Life is hard. We all need an escape valve to relieve the pressure from time to time.
We know that all of these elixirs can become dangerous if we don’t moderate our consumption of them. And if we let the addiction take over, there’s no easy way back. It’s detox or die.
Now you understand bubbles.
They’re what happens when we let the addiction gain control.
We make 30%-plus a year in stocks compared to the boring 10% average longer term…
We make 15%-plus per year in real estate versus the snooze-fest 3% longer term…
We make 20-times our investment in bitcoin in less than a year!
Who wouldn’t want those kinds of successes?!
Who wouldn’t become addicted to the adrenaline rush they create… to the feeling of power and wisdom they evince in us?
So really, it should come as no surprise that bubbles follow the same pattern as…
That’s why I created my bubble model, which I wrote in detail about in my latest best seller, Zero Hour: Turn the Greatest Political and Financial Upheaval in Modern History to Your Advantage.
Here’s what it looks like (based on the Masters and Johnson male orgasm model first documented scientifically in the late 1950s)…
There’s desire, then excitement, and finally an orgasmic blow-off.
Now ask yourself: how do orgasms typically end for males?
Very quickly and then we’re, like, dead, for a while. We don’t want to talk or cuddle, we’re done!
Orgasms take a lot of energy and hence, aren’t sustainable.
Bubbles are exactly the same way!
So, here are some simple principles of this bubble model.
First, you can’t talk anyone out of a bubble they are benefiting from because they’re high and happy and don’t want it to end… it’s called being in denial.

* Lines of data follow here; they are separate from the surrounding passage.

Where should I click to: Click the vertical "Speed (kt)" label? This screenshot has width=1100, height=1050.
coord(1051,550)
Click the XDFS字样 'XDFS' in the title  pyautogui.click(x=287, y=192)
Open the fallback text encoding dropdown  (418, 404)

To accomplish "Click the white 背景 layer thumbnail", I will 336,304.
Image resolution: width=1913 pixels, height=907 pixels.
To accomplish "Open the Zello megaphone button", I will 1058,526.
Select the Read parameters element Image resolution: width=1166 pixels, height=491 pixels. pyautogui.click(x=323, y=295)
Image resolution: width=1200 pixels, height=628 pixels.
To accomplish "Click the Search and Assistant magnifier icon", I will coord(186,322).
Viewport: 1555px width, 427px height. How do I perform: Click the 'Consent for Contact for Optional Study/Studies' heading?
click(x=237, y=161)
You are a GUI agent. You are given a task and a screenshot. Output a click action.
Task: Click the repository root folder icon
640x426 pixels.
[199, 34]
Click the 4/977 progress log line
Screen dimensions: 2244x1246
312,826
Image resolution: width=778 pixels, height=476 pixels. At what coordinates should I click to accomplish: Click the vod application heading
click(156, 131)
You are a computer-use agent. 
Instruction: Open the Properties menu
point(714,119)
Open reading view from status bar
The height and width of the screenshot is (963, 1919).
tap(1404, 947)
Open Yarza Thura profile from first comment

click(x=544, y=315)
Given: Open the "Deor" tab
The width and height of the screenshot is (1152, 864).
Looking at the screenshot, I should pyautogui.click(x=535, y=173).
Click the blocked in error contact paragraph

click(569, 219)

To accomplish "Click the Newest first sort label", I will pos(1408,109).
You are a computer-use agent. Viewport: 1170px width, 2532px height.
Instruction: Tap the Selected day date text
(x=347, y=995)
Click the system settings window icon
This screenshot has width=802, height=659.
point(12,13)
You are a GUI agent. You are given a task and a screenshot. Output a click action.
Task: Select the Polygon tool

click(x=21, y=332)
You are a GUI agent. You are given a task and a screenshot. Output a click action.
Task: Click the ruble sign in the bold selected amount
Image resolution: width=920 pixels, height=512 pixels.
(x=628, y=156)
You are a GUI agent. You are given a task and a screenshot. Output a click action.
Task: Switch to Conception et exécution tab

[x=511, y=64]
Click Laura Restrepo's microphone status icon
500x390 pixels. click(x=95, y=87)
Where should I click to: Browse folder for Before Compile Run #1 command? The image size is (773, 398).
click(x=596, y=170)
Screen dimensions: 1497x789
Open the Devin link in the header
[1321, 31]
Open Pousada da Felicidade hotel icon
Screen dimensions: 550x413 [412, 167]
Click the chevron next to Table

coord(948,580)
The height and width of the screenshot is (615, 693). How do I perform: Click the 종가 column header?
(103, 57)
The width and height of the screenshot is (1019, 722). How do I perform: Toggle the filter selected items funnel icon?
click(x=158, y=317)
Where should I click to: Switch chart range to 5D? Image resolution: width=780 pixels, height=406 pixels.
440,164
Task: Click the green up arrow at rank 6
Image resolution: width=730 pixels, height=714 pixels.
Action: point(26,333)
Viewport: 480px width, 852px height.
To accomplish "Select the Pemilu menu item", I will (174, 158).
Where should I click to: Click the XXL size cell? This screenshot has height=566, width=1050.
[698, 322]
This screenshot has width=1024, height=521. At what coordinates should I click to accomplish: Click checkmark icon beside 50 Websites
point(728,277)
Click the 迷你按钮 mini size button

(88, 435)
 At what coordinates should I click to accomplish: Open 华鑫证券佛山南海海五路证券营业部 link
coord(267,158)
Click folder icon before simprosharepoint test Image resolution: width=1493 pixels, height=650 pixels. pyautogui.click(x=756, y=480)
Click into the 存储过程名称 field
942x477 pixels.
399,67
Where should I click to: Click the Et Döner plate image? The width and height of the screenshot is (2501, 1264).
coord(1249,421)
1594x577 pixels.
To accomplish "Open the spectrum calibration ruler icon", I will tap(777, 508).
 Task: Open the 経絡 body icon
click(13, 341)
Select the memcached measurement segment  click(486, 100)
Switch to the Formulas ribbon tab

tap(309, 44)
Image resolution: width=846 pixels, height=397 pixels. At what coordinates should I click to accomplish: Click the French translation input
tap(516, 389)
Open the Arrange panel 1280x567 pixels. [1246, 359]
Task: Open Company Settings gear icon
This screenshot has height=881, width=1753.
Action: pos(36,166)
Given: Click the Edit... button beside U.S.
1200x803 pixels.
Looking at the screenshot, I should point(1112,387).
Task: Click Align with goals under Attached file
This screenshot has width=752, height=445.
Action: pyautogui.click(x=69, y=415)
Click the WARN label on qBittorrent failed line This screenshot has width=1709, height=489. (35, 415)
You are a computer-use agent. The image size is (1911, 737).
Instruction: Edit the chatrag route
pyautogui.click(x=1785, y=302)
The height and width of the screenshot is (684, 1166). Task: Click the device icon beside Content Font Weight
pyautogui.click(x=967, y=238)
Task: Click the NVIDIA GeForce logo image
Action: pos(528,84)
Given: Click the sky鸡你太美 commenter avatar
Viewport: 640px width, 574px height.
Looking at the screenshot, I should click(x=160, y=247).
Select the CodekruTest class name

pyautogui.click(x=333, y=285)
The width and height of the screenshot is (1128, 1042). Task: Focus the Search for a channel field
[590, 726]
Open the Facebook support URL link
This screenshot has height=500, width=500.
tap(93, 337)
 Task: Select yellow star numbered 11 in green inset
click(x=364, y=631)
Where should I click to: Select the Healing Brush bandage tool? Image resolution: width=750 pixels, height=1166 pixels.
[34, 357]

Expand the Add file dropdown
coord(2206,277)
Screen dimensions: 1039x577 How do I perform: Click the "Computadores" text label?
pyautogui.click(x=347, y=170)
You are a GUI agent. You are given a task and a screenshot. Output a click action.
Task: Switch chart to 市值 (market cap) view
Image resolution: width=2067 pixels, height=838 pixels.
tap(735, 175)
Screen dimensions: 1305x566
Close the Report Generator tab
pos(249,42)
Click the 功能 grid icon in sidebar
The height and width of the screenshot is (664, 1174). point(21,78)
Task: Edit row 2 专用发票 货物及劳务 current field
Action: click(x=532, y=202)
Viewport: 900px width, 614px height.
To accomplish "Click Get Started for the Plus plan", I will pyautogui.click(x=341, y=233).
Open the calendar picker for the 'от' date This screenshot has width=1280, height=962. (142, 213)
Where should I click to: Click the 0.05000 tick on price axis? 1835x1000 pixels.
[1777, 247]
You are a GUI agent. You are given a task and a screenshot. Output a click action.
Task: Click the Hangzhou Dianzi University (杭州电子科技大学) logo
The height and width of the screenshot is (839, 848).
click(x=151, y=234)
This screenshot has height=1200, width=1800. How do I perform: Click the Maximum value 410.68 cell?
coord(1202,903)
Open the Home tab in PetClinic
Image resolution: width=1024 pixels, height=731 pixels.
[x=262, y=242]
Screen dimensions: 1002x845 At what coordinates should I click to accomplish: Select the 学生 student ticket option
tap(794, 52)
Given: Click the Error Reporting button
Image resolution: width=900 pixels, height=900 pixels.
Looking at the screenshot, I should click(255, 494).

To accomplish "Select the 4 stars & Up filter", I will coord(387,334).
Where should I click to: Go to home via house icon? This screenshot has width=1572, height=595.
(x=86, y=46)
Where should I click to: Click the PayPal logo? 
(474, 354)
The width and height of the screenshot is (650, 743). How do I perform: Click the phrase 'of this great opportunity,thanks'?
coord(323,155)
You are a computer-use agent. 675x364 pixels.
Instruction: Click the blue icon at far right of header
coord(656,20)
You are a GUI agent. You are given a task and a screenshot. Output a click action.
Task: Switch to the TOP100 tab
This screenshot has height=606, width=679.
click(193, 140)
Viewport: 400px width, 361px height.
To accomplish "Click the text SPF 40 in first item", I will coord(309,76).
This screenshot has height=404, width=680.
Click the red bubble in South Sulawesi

Second, stock bubbles tend to burst twice as fast as they build – and the advance is parabolic to begin with.
Third, when they burst they tend to go all the way back to the bubble origin. That’s the point where they diverged from the fundamental trends and took you to that high. But when they end, and collapse, they bring you back to earth with enough force to snap your neck.
I’m talking 80% losses, like we saw after major stock bubbles burst like 1929, the Nikkei in 1989, the Nasdaq in 2000, and the Shanghai in 2007. It won’t be long before we can add the Nasdaq in 2018 to that list.
Look, I’m not saying that we should avoid pleasure. We need it to stay sane.
But I am saying that we shouldn’t become addicted to the pleasure we get from successful investments.